Hopeful Story, December 20, 2015

  They have outlasted Eaton’s which went bankrupt in 1999. They’ve been handled by four to five thousand people on approximately two hundred occasions. They have lost their gloss and suffered lots of damage. They have sparked nostalgic conversations and brought people back to simpler times. Some have been lost or “borrowed.” They have helped children, teens, adults and seasoned souls do what the shepherds and the wise men did.

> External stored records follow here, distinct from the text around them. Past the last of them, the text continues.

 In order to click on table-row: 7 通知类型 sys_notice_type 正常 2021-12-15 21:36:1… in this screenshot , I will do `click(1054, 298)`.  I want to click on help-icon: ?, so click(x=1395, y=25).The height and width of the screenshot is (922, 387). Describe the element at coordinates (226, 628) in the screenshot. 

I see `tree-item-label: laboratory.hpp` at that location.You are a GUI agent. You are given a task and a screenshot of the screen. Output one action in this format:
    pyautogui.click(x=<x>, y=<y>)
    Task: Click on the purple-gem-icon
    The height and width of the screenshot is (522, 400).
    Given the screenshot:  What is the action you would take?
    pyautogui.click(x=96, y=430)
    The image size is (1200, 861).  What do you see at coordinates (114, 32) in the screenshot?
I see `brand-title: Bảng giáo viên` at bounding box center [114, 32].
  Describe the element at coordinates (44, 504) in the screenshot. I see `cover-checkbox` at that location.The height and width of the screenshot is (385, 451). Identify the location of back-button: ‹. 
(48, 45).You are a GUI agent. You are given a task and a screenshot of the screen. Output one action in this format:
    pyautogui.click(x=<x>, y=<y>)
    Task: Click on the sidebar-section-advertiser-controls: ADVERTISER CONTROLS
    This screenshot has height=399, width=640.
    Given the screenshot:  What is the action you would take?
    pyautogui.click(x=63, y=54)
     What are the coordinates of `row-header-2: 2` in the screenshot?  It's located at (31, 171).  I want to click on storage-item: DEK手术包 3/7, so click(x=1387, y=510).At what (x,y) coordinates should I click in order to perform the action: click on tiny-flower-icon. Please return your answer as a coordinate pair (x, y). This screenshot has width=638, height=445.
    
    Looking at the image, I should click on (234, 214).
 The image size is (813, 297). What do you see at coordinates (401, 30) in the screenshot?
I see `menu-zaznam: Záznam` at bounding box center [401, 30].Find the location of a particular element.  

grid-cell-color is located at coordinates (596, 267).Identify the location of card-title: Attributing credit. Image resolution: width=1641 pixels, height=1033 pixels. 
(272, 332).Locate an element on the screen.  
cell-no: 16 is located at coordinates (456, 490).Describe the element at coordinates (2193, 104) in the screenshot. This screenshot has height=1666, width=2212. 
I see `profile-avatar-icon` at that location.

  “They” are the fifty copies of Eaton’s twenty-six song carol sheet, The Songs of Christmas, that I requested in December, 1977. Back then, on a snowy night, the youth group of the Orillia Christian Reformed Church climbed aboard a hay wagon. A tractor pulled us from the church to several nursing homes where we sang carols, accompanied by my guitar. This year, like most years, they will have been passed around six times – at our staff Christmas social, the Seasoned Souls social, our Life Group social, our family Christmas celebration, our church lunch on Dec. 25, and at Marnwood Life Care Centre in Bowmanville where the youth and leaders of our High School Ministries (HSM) entertained two dozen residents who sang many of the carols with us.
  Of the original fifty, thirty-one carol sheets have survived. They really look like survivors. They’re yellowed with age. The folds are patched with scotch tape. The edges are brittle. Crease marks abound. Some even have holes in them. If Gary and Evelyn had not insisted on laminating them last year, who knows how many would have disintegrated this year!
  The sight of our youth singing from my old Eaton’s carol sheets and then shaking hands with the residents last Thursday filled me with joy. On that hay wagon so many years ago, I never would have guessed that these humble carol sheets “presented with the compliments of Eaton’s” would still be around in 2015 to help us worship Christ, the new-born king.